WORK TASK: Could you copy, word for word, the part of the film review starting with "With the quality" and going on through "of our relationships."?

EXERCISE TEXT:
--------------------------------

Constructed of scenes from the beginnings and endings of the romantic affairs between the four main characters, the plot may sound labyrinthine but it's put together with impressive clarity. Jude Law plays Dan, a self-obsessed, arrogant obituary writer who is already involved in a relationship when he meets Alice (Natalie Portman), a young, American ex-stripper. They meet by chance - as they playfully eye each other up she is distracted and knocked down by a taxi. A year later they're living together, but then Dan meets Anna (Julia Roberts), an American photographer. They're also attracted to each other but nothing happens until after Anna gets involved with Clive Owen's character, Larry.
All the actors acquit themselves brilliantly, but none more so than Clive Owen. While Dan has a writer's romance in his selfish soul, Larry is base (“Have you ever seen a human heart? It looks like a fist covered in blood…”). He's obsessed with the truth behind people's facades and in his forthright, practical way he reveals it. Watching the two war over Anna presents a clinically clear view of their characters and makes for fascinating viewing.
With the quality and truth of the writing it's likely you'll recognise a number of comparable situations from your own life, with many lines of dialogue ringing uncomfortably true. Because of this, the film packs an impressive emotional punch. Its cold exterior could be defined as cynicism, but it reveals without illusions the sometimes cruel nature of our relationships.
Drama about four strangers (Julia Roberts, Jude Law, Natalie Portman and Clive Owen), their chance meetings, instant attractions and brutal betrayals. This bitter and frequently brilliant study of relationships has a topnotch cast (Clive Owen is particularly impressive) and a blistering screenplay from former Steve Coogan collaborator Patrick Marber, based on his own stage-play. The scene between Owen and Natalie Portman in the strip-club is modern drama at its most electrifying.

--------------------------------

Pixel coordinate grounding data:
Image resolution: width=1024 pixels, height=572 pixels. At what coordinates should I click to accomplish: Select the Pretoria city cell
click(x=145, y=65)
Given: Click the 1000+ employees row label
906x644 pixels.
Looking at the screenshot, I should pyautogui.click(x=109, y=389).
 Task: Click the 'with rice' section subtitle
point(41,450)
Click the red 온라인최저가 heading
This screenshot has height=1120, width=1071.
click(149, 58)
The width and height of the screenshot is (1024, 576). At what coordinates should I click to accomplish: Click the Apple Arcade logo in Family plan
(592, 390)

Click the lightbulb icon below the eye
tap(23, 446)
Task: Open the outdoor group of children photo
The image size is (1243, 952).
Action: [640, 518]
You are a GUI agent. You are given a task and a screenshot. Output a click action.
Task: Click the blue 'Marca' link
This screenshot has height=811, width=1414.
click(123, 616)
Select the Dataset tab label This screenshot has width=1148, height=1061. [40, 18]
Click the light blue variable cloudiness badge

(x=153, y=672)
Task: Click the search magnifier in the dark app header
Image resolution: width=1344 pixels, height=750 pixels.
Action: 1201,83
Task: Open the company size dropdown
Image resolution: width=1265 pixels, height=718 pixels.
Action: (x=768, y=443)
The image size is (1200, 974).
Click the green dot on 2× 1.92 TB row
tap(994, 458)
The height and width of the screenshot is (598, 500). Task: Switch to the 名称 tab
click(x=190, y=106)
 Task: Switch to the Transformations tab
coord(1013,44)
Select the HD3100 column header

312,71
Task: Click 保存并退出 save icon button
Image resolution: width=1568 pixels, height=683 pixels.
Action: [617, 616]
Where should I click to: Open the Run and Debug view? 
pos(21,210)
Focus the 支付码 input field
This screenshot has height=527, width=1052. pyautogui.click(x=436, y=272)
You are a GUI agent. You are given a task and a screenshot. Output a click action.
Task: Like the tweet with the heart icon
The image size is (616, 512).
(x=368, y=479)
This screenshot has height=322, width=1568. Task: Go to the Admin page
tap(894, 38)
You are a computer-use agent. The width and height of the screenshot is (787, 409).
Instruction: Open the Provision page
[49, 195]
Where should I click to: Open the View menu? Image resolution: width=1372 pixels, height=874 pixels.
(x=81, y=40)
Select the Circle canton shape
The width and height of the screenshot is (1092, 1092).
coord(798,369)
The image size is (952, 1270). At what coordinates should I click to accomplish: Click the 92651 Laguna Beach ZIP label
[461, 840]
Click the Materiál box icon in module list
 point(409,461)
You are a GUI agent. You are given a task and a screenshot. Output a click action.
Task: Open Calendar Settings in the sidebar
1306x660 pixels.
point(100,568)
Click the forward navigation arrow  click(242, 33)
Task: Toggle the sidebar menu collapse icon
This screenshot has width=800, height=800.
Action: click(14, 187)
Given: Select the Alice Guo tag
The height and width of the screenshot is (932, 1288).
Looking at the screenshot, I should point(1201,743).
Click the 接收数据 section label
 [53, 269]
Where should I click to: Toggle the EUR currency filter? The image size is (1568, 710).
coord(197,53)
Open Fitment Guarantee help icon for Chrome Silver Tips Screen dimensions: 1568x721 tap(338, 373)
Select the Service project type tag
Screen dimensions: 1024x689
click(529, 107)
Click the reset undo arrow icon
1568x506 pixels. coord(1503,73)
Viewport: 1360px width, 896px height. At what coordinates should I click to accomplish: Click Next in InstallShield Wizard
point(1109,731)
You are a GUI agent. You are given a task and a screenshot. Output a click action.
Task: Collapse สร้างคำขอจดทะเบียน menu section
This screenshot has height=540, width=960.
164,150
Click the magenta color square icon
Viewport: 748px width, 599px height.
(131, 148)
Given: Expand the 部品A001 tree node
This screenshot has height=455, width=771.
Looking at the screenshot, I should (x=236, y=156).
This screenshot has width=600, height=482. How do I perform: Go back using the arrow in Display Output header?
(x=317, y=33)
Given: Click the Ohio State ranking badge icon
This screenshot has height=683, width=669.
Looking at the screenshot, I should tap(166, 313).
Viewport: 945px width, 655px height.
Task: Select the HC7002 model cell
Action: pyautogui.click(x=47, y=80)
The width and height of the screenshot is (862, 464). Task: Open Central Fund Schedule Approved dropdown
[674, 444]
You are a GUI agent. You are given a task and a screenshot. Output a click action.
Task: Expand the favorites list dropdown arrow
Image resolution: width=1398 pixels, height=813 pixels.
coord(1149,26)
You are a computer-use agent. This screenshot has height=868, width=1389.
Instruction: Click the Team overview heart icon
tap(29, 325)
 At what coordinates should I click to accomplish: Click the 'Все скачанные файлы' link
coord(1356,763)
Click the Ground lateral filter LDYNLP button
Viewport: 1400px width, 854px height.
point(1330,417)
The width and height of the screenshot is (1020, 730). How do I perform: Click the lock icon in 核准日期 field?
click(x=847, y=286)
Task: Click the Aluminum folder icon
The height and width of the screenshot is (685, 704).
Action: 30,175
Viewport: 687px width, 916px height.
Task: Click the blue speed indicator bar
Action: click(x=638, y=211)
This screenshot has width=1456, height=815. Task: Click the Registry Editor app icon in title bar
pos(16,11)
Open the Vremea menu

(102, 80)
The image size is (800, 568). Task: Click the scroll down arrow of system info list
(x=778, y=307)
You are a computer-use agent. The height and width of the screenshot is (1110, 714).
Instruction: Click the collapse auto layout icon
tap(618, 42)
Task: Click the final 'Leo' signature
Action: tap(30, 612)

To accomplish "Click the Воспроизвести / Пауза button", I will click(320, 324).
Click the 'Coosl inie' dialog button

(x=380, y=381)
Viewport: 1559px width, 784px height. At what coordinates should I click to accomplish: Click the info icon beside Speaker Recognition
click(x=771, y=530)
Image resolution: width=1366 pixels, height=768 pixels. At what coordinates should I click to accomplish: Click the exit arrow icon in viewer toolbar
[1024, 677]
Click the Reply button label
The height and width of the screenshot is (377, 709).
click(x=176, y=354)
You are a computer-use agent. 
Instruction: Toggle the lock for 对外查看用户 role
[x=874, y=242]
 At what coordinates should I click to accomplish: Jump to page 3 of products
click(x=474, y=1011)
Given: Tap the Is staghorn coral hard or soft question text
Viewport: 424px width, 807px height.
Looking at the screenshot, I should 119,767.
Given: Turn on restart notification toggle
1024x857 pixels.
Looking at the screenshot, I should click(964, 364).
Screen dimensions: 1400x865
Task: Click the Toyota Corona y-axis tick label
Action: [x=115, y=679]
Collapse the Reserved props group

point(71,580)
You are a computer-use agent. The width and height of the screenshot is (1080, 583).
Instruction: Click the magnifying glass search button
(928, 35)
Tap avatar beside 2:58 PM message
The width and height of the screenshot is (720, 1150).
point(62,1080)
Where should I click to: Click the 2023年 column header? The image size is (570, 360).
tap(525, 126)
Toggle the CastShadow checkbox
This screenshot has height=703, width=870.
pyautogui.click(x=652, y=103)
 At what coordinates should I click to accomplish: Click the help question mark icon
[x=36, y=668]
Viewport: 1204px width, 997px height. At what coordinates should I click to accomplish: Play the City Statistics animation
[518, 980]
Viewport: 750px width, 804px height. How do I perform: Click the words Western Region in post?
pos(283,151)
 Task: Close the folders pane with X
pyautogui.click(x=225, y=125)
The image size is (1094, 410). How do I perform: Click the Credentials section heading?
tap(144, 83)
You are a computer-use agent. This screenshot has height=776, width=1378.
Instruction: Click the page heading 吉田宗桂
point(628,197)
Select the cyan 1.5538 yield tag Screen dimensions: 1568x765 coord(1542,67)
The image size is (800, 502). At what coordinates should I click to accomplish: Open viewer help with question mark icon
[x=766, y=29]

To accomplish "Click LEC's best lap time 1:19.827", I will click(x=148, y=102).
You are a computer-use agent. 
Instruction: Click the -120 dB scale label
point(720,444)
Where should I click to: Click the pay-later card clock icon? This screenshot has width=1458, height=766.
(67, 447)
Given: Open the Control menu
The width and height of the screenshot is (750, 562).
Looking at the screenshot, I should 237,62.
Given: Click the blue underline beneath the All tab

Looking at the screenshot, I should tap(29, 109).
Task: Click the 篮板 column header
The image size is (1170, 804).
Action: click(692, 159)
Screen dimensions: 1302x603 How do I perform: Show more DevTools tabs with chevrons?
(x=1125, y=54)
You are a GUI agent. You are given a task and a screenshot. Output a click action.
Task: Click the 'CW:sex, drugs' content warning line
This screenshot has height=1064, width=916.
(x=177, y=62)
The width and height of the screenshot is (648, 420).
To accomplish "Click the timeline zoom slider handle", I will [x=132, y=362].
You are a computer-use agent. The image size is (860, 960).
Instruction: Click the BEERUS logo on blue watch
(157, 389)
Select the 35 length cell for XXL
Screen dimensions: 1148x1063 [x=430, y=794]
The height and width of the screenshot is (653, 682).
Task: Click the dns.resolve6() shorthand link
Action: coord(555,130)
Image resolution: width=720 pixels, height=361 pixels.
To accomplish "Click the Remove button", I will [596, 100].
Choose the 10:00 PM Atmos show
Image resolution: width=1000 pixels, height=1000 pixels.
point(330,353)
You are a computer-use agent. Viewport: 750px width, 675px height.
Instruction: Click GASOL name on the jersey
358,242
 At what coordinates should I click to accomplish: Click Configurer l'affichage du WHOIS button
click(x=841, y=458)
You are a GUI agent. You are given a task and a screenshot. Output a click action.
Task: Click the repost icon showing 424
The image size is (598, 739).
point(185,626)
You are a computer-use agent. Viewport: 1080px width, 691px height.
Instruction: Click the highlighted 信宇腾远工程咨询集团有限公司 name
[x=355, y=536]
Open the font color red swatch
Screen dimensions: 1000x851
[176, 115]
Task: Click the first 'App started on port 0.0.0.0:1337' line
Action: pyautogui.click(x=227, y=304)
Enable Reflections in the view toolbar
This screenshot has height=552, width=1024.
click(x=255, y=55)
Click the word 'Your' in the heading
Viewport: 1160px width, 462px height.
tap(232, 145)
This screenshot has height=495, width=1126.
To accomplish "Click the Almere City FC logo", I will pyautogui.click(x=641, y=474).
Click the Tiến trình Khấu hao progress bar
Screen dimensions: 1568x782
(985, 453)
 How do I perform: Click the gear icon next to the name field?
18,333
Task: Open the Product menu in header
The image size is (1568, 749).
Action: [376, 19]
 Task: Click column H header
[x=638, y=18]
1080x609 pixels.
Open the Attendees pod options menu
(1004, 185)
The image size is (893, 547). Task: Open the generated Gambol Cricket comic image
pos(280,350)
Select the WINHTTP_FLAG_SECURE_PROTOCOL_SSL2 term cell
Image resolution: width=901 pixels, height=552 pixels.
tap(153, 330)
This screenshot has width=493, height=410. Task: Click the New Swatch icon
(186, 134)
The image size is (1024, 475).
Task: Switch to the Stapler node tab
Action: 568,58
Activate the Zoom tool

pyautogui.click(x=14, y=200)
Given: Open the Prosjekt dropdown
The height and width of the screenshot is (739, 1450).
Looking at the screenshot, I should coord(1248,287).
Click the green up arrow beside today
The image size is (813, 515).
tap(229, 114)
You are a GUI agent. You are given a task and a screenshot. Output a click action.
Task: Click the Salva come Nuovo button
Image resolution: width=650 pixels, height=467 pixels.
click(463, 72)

--------------------------------

THE COMPLETED TASK:
With the quality and truth of the writing it's likely you'll recognise a number of comparable situations from your own life, with many lines of dialogue ringing uncomfortably true. Because of this, the film packs an impressive emotional punch. Its cold exterior could be defined as cynicism, but it reveals without illusions the sometimes cruel nature of our relationships.